Key population genetic and demographic parameters were calculated from the vcf files generated by ipyrad. Nucleotide diversity, Tajima’s D, the inbreeding coefficient FIS and pairwise FST values were calculated for each locus with VCFtools (Danecek et al., 2011) and then averaged for each lineage and population. Nucleotide diversities were corrected by the total number of nucleotides. Heterozygosity per site per individual was reported by ipyrad and summarized (mean) for each lineage and population. To assess demographic changes over time, extended Bayesian skyline plots (Figure 5) were calculated with BEAST2 for lineages I-III jointly as these probably constitute a single species with inter-lineage hybridization (see discussion).

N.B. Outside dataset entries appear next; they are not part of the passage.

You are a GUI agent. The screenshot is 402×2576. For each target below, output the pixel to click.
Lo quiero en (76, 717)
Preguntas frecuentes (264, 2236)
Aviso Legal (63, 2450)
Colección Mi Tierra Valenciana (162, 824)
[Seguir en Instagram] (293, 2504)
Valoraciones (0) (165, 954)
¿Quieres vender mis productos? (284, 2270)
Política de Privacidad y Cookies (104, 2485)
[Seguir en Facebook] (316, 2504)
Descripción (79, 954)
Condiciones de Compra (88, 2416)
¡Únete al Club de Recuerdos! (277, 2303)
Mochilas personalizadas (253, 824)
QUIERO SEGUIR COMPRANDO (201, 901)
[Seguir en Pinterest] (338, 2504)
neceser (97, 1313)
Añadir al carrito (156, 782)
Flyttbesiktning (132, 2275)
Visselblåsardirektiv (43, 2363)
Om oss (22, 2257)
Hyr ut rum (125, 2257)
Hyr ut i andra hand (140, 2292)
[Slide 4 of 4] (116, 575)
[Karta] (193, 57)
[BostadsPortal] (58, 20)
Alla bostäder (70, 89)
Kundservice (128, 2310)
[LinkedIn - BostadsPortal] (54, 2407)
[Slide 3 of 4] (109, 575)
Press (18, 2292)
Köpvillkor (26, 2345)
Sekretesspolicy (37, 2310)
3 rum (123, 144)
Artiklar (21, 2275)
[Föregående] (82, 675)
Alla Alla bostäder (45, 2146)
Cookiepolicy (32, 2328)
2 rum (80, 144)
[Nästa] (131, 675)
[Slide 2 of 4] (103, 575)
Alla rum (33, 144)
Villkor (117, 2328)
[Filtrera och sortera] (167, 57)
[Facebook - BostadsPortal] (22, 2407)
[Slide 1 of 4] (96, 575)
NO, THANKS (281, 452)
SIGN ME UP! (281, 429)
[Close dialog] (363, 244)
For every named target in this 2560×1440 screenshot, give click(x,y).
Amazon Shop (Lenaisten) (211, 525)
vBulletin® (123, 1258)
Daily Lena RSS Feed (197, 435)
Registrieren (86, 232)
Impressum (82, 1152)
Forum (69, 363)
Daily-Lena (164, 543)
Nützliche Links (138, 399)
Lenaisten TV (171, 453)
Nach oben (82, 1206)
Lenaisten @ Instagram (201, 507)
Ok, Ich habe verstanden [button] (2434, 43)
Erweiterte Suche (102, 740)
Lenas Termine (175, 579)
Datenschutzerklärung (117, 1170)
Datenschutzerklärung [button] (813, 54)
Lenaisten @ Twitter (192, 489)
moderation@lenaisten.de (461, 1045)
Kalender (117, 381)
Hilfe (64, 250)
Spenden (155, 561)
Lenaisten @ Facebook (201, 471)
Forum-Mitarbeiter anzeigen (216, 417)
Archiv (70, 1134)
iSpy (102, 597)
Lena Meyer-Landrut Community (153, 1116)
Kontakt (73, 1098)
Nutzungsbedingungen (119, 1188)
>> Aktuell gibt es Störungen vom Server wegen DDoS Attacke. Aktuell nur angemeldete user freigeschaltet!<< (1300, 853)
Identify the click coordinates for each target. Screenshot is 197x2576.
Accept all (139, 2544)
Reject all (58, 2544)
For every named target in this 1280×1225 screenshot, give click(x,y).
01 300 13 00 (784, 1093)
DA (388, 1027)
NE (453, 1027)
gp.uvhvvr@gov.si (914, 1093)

Three runs were performed, one using the COI data set, and two runs each using 200 randomly chosen ddRAD loci (non-overlapping among runs), selecting only loci with 5-10 SNPs each. Loci were retrieved from the *snpsmap ipyrad outputfile. Among loci, the site and clock models were linked, but the tree models unlinked. The HKY model was selected with four gamma categories, empirical frequencies and kappa 2.0. A strict clock with a rate of 1 was enforced, as no suitable substitution rates are available (a few crustacean COI substitution rates have been published, their applicability to deep-sea Isopoda is highly questionable). The “Coalescent Extended Bayesian Skyline” prior was selected for each locus. The weights for ”indicatorSampler.alltrees” and ”indicatorScaler.alltrees” were set to 5000, of ”EBSPupDownOperator.alltrees” to 3000 and of ”bitflip.alltrees” to 10000. The MCMC chain was run for 100*106 generations, sampling every 5000th for EBSP. The output was analyzed with the EBSPAnalyser included in the BEAST2 package, discarding the first 25 % as burn-in. The final data including the 95% highest probability density intervals was plotted in R.